Useful patterns of various types are hidden in this raster data. These patterns can empower the users to gain competitive advantage and achieve socioeconomic development.  In this exercise, we try to extract this information in form of frequently occurring patterns.

**Since we are consider our data as sea surface temperatures, we try to identify the areas where high temperatures are frequently observed collectively**

# Step 5: Identifying the locations where high SSTs were observed **simultaneously** (Frequent Pattern Discovery)

## Step 5.1: Creation of Binary Matrix (or transactional database)

* Let us consider any value greater than or equal to 50 represents high SST. Anything else, low SST, and we are not interested in those recording.

* Let us binarize the matrix such that
   * band value = 1 means corresponding pixel recorded high temperature at that respective band
   * band value = 0 means corresponding pixel recorded low temperature at that respective band

In [None]:
import pandas as pd

#Reading the CSV data
df = pd.read_csv('pixel_data.csv', sep=',')
df

In [None]:
from geoanalytics.conversion import RasterDF2DB

# Pass the dataframe as input dataframe
obj = RasterDF2DB.RasterDF2DB(dataframe=df)

#Preparing the binary transactional database
obj.prepareTransactionalDataframe()

#Creation of a transactional database
obj.convertToTransactionalDB(DBname='transactionalDB.csv', condition='>=', thresholdValue=50)

## Step 5.2: Print the transactional database and check out its contents

In [None]:
!cat transactionalDB.csv

Meaning of the created dataset:
* Each line represents a band.
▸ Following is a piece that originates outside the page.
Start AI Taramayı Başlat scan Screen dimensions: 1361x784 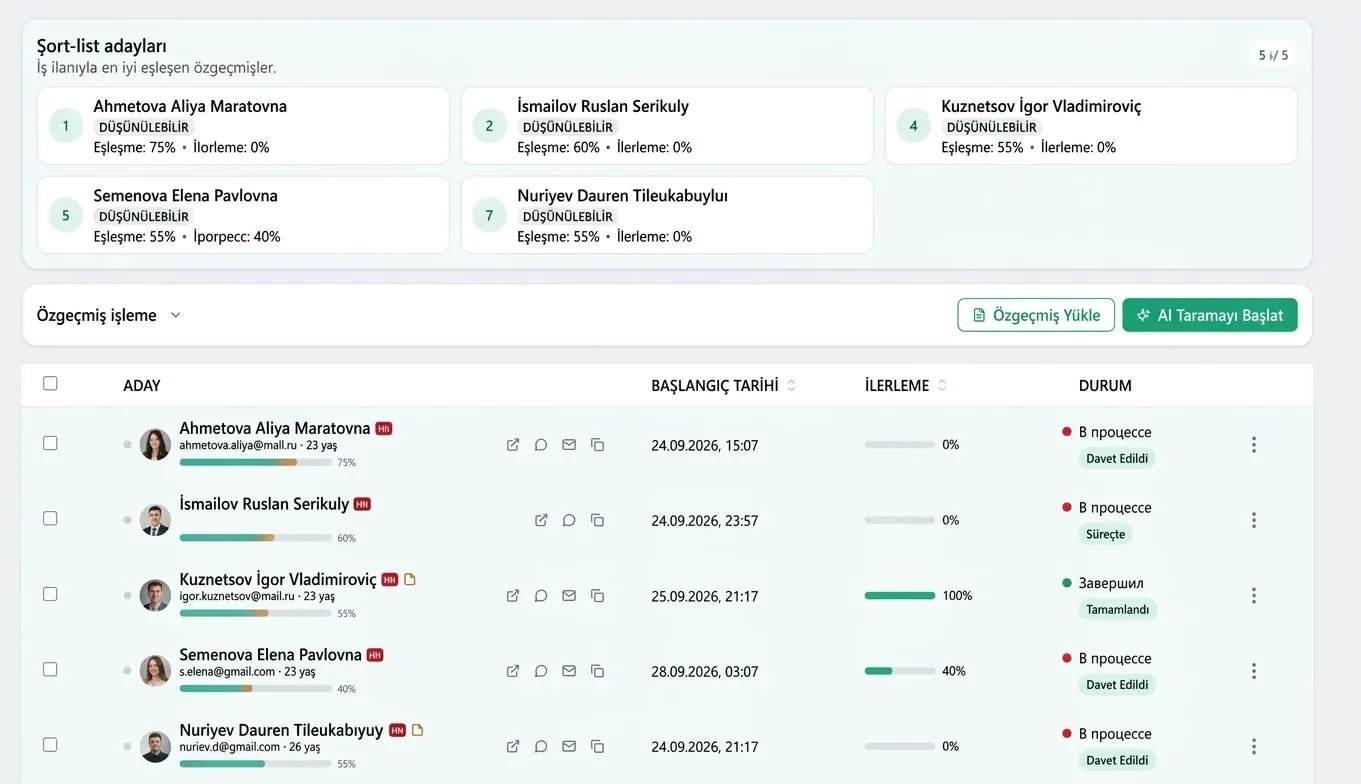pos(1210,315)
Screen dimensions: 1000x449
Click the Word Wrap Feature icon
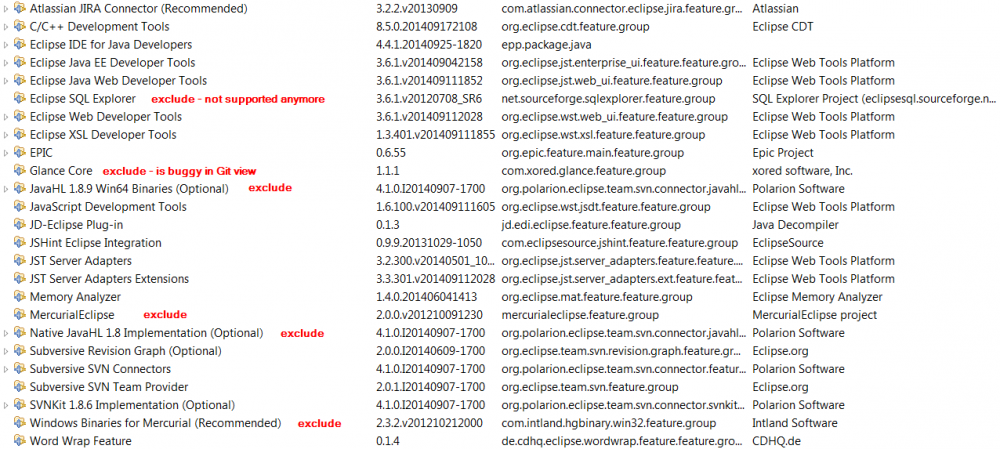20,441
Our raster file contains 10 bands. So we will have 10 lines (or transactions).
* Each line denotes the pixels that have recorded value that satisfied the user-specified condition.
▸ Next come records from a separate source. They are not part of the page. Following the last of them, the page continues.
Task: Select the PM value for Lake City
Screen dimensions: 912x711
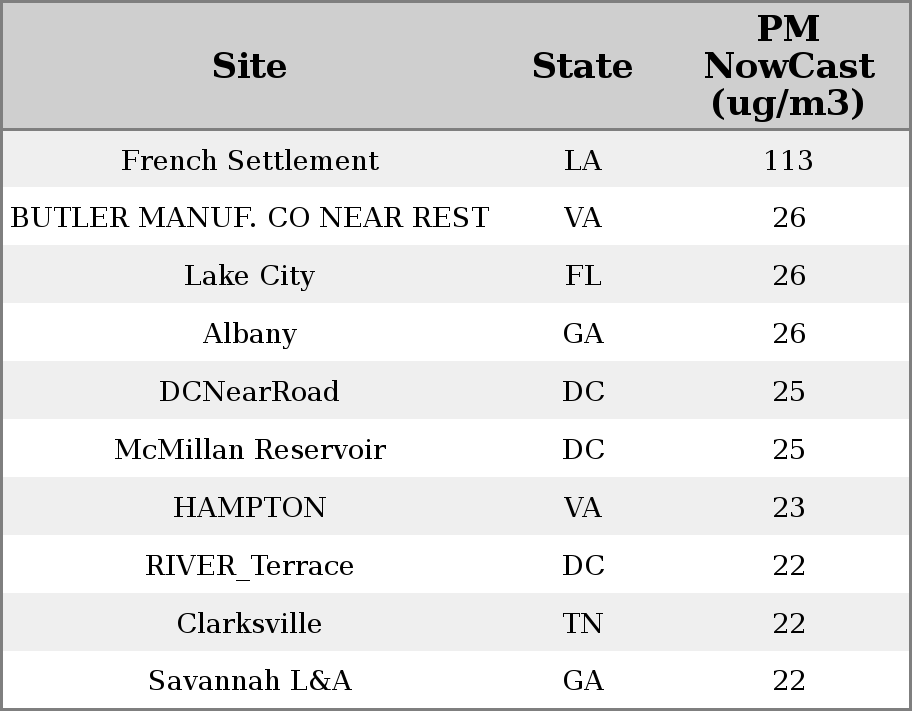Action: tap(788, 276)
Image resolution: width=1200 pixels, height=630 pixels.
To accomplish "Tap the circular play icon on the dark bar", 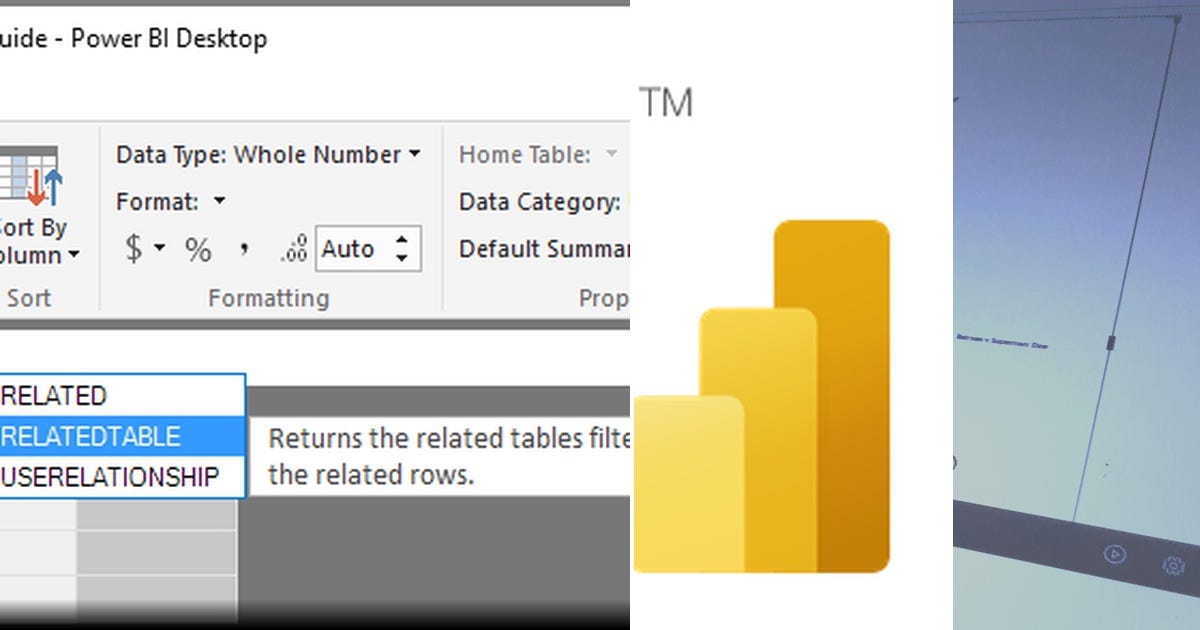I will coord(1115,554).
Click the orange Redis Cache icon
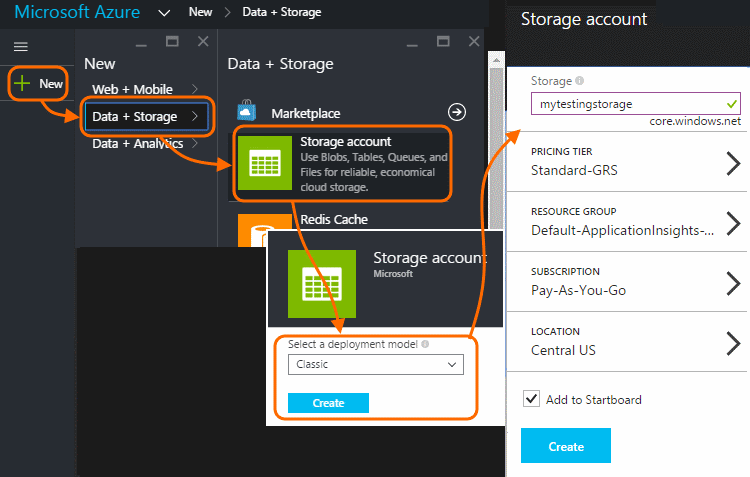The width and height of the screenshot is (750, 477). [x=265, y=230]
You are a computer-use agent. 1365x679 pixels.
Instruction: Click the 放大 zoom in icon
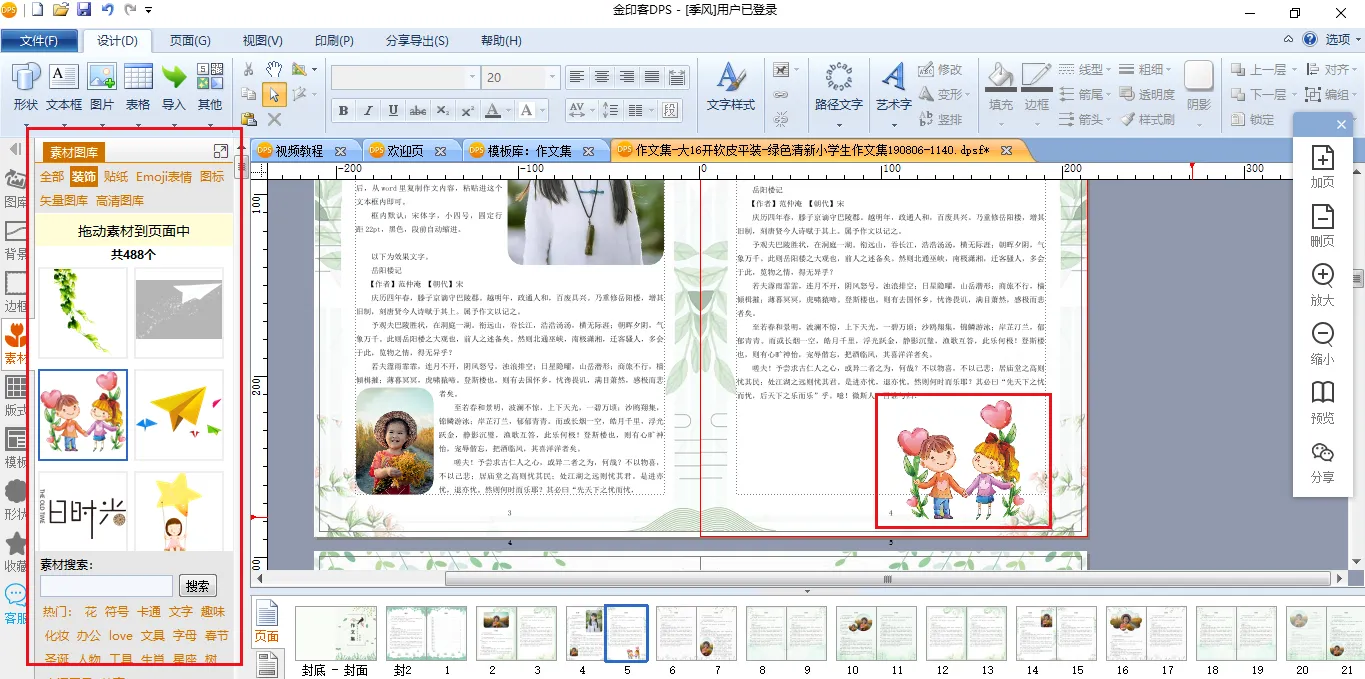pos(1322,284)
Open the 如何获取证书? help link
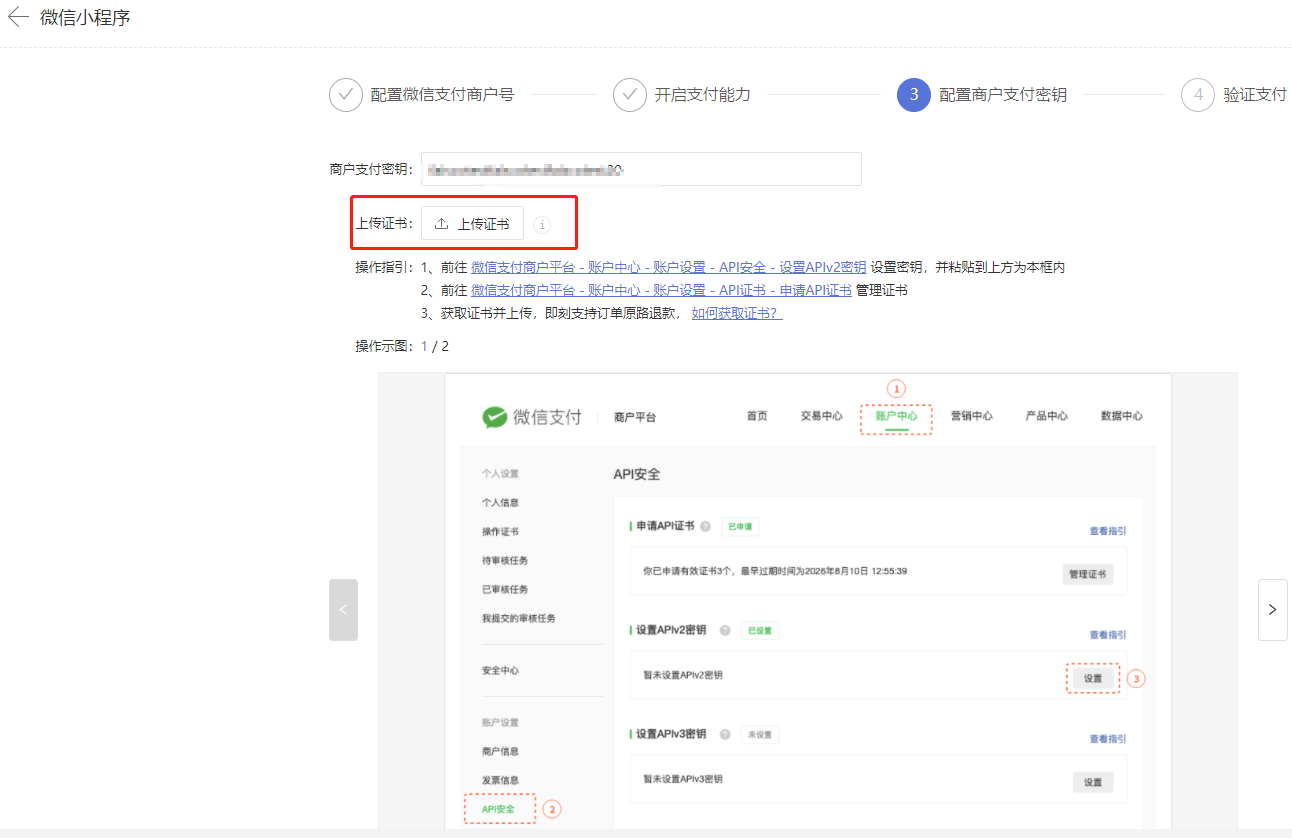Screen dimensions: 1292x838 coord(736,313)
**In this tutorial, each line represents the pixels that have recorded high SSTs at their respective bands.**

In [None]:
# Just for verifying purposes we are printing the first two (data) lines of the files: pixel_data.csv and transactionalDB.csv
!head -3 pixel_data.csv # contains header row
!head -2 transactionalDB.csv

## Step 5.3: To specify appropriate hyper-parameter (minimum support) for the frequent pattern model we need to study the distribution (or statistical details) of the constructed transactional database.

In [None]:
from geoanalytics.patternMining import FrequentPatternMining as pm

alg = pm.FrequentPatternMining(inputFile='transactionalDB.csv')
alg.showDBstats()

## Step 5.4: Mining Frequent Patterns

Let minSup be 4. It means we are finding the sets of pixels where high SSTs were simultaneously observed at least 4 times (out of 10 times/bands) in our dataset.

In other words, we are finding the sets of pixels that have simultaneously observed high SSTs at least 40% of the time.

In [None]:
alg.run(minSupport=4)

We have identified 93 sets of locations that have simultaneously recorded high levels of SSTs.
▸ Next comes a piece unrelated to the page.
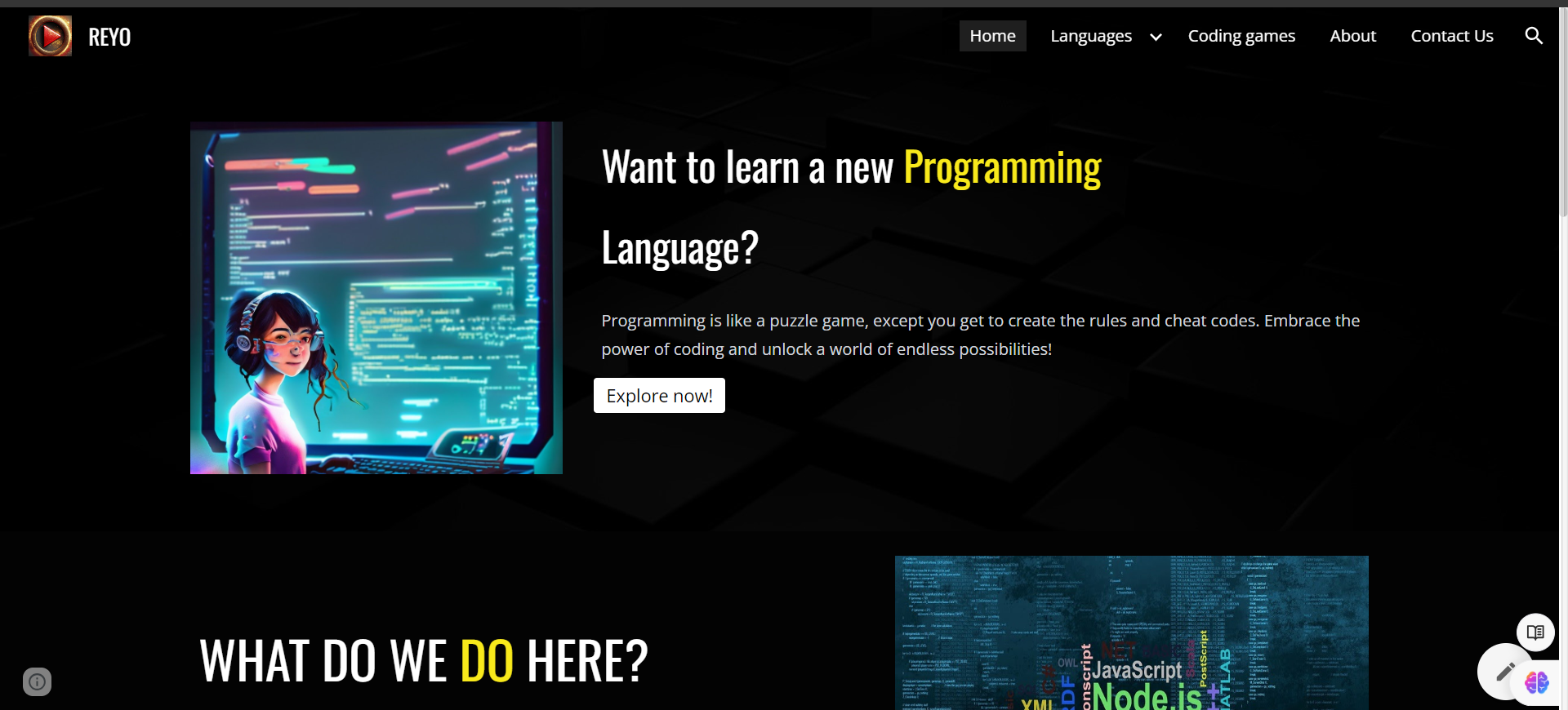
Task: Click the JavaScript word cloud image
Action: pos(1131,632)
## Step 5.5: Saving the generated frequent patterns

In [None]:
alg.save(outputFile='FrequentPatterns.txt')

## Step 5.6: Printing the generated frequent patterns

In [None]:
!tail -10 FrequentPatterns.txt

**Format - pattern:frequency**

* The first frequent pattern provides the information that the pixels or points (3.5,1.5) and (0.5,4.5) have simultaneously observed high SSTs 60% of the time in the dataset.
* Similar statements can be made for remaining frequent patterns.
* Long patterns are often interesting to the users. So you can identify long patterns and study them seperately.
* Frequent patterns containing single pixel/point may be ignored.

## Step 5.7: Visualizing Long Patterns

In [None]:
from PAMI.extras.graph import visualizePatterns as fig

obj = fig.visualizePatterns('FrequentPatterns.txt',10)
obj.visualize(width=1000,height=900)